EXERCISE DESCRIPTION
Please reproduce the lines from the one containing "Instruction: Click the" through the end of the data below exactly as they stand, and omit all pictures.

[INFORMATION Boundary: Start]

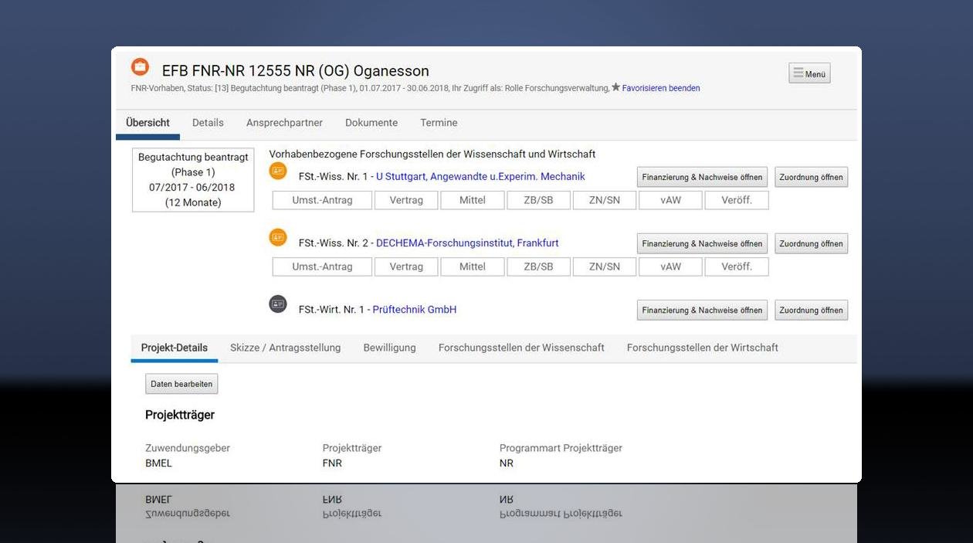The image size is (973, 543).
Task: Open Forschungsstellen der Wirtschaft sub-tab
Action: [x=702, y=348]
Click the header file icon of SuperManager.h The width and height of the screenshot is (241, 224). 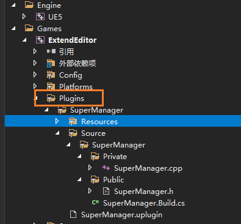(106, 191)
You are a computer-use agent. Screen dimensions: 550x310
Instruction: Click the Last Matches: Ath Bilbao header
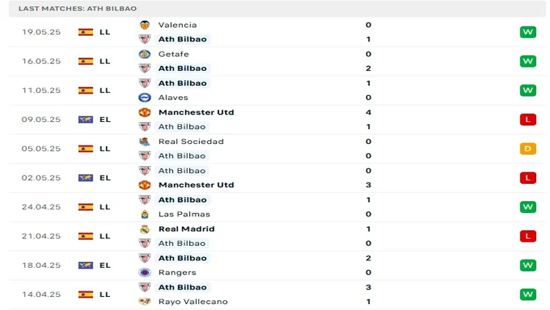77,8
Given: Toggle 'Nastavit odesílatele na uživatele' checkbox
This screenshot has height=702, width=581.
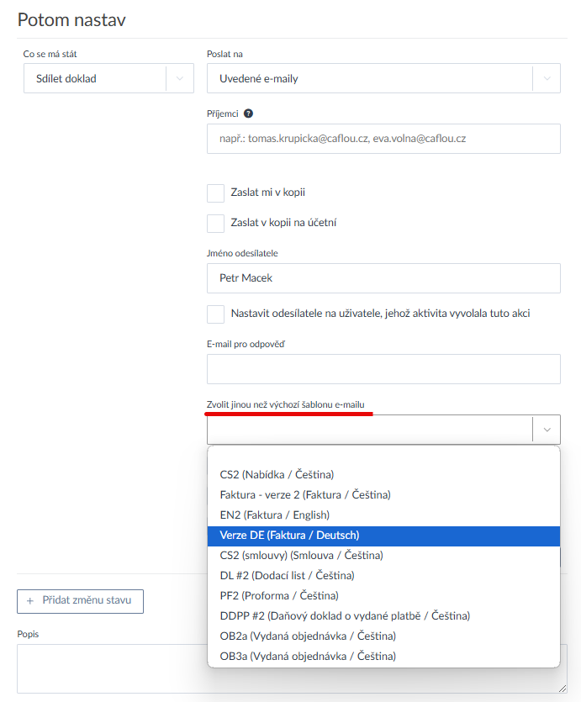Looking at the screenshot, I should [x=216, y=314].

[INFORMATION Boundary: End]

RESPONSE
Instruction: Click the Last Matches: Ath Bilbao header
77,8
Given: Toggle 'Nastavit odesílatele na uživatele' checkbox
This screenshot has height=702, width=581.
Looking at the screenshot, I should [x=216, y=314].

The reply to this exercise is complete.